Ein TON hat also eine klarere Struktur der Obertöne, welche sich an ganzzahligen Proportionen orientieren (1/2, 2/3, 3/4 usw.), ein GERÄUSCH dagegen eine eher "chaotische" Anordnung im Sinne ganzzahliger Proportionen.

Abgesehen von der Tatsache, dass unser Ohr verschiedene Frequenzen unterschiedlich laut hört, sind die Obertöne eines Tones auch objektiv unterschiedlich laut vertreten. Manche sind ausgeprägter, manche weniger präsent, oder fehlen sogar gänzlich, so dass Lücken in der Obertonreihe existieren.

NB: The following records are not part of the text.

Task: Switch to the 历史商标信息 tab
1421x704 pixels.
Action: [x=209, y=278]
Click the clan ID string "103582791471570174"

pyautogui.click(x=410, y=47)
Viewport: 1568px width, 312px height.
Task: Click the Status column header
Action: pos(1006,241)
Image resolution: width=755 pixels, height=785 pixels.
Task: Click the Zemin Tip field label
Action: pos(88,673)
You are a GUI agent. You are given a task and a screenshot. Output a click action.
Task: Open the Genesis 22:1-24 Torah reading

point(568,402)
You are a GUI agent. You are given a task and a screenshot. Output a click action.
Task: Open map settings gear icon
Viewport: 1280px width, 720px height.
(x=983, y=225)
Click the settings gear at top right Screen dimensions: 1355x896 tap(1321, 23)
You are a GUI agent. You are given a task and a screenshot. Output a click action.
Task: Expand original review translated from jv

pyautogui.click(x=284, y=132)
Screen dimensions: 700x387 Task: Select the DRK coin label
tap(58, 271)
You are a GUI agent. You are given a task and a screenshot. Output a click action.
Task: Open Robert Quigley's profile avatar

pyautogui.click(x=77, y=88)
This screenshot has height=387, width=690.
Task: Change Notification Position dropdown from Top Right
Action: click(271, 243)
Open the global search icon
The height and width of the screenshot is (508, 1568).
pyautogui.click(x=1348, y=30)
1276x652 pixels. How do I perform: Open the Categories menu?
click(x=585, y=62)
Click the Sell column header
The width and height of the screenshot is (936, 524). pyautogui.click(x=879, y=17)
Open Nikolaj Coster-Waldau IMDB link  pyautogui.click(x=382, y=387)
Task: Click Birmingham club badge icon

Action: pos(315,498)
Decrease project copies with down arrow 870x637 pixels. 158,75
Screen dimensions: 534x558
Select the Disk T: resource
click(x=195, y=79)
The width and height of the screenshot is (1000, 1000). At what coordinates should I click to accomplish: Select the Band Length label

Dies gibt ein komplexes Muster eines Tones, den wir als Klangcharakter warnehmen. So unterscheiden wir leicht eine Oboe von einem Klavier, eine Gitarre von einer Geige. Aber auch beim Sprechen hören wir unterschiedliche emotionale Subbotschaften, die unabhängig von der Botschaft der Sprache sein kann. "Der Ton macht die Musik", sagen wir dann, denn die Subbotschaften des Klanges sind näher und direkter mit unserem Empfinden verbunden, als die abstrakte Sprache.

Die menschliche Stimme ist dabei ein äußerst wandelbarer und vielseitiger KLANGMODULATOR.

Und dies ist keine kulturelle Errungenschaft, sondern eine angeborene Fähigkeit. So kann eine Mutter am Klang des Schreiens erkennen, wie ernst die Notlage eines Kindes ist, können wir hören, ob mir jemand zugewand oder distanziert ist, gut gelaunt oder aggressiv usw.

In der Regel sagt man, dass der Grundton des Klanges, also seine tiefste Frequenz, die Tonhöhe des Tons bestimmt, die wir hören. Das stimmt so nicht. Am Grundton orientiert sich ein Stimmgerät, weil es nur die lauteste Frequenz analysieren kann, die der Grundton in der Regel auch ist. Wir Menschen als Struktur-Erkennungs-Wesen, erkennen die Tonhöhe eines Tones an der Struktur der Obertöne. Dabei kann der tatsächliche Grundton sogar fehlen, wir meinen ihn aber trotzdem zu hören. Unser Gehirn erkennt eben die spezifische Struktur, zu der der fehlende Ton eigentlich gehören würde.  Diesen idealen Zustand nennt man auch "harmonische Obertonreihe". Wie der Begriff "ideal" vermuten lässt ist dieser nicht immer in der Realität gänzlich gegeben. Es mischt sich Geräuschhaftes in den Klang, also Frequenzen, die in keinen klaren Proportionen zum Grundton stehen (inharmonische Obertöne). Der Übergang von Geräusch zu Ton ist zudem sehr fließend und manches Mal nicht mehr eindeutig zuordbar. Aber auch andere Phänomene treten auf, mehrere Strukturen, die uns auf mehrere Grundtöne schließen lassen wollen, oder ein Spreizen oder Stauchen von Obertonsturkturen. Alles bedingt durch die Art der Klangerzeugung und Schwingungseigenschaften des Materials, wie z. B. die Steifigkeit einer Klaviersaiten. Bei den hohen Klaviertönen ist durch die Kürze und damit verbundene Steifigkeit der Metallsaite das Obertonspektrum verzerrt. Wir hören daher einen etwas höheren Grundton als das Stimmgerät misst, bei den tiefen Klaviersaiten einen tieferen als angezeigt wird.

Der tatsächliche Grundton ist für unser Ohr also nicht entscheidend. Die Struktur der Obertöne entscheidet, welchen Ton wir hören und wie er für uns klingt.

Unser Bedürfnis der Nachprüfbarkeit führt dazu, dass wir häufig die Wirklichkeit auf Basisinformationen reduzieren wollen, die dann nicht mehr viel mit der Wirklichkeit zu tun haben. Die Wirklichkeit ist sehr komplex. Allzu häufig isolieren wir daher Phänomene um eine verstandesmäßige Aussagekraft zu erlangen, die dann aber nur noch bedingt zutrifft. Das Aus-dem-Zusammenhang-reißen von Einzel-Phänomen dient nur des vermeintlichen Verstehens durch den Verstand. Dabei sind wir hoch-optimierte Struktur- und Verknüpfungs-Erkennungs-Wesen.

Unser EMPFINDEN leistet die Fähigkeit, die Wirklichkeit in ihrer bezaubernden Komplexheit zu verstehen. Die nichtsprachliche Stimme ist unser am höchsten ausgebildetes AUSDRUCKSMITTEL hochkomplexe Zustände aus der Realität mitzuteilen.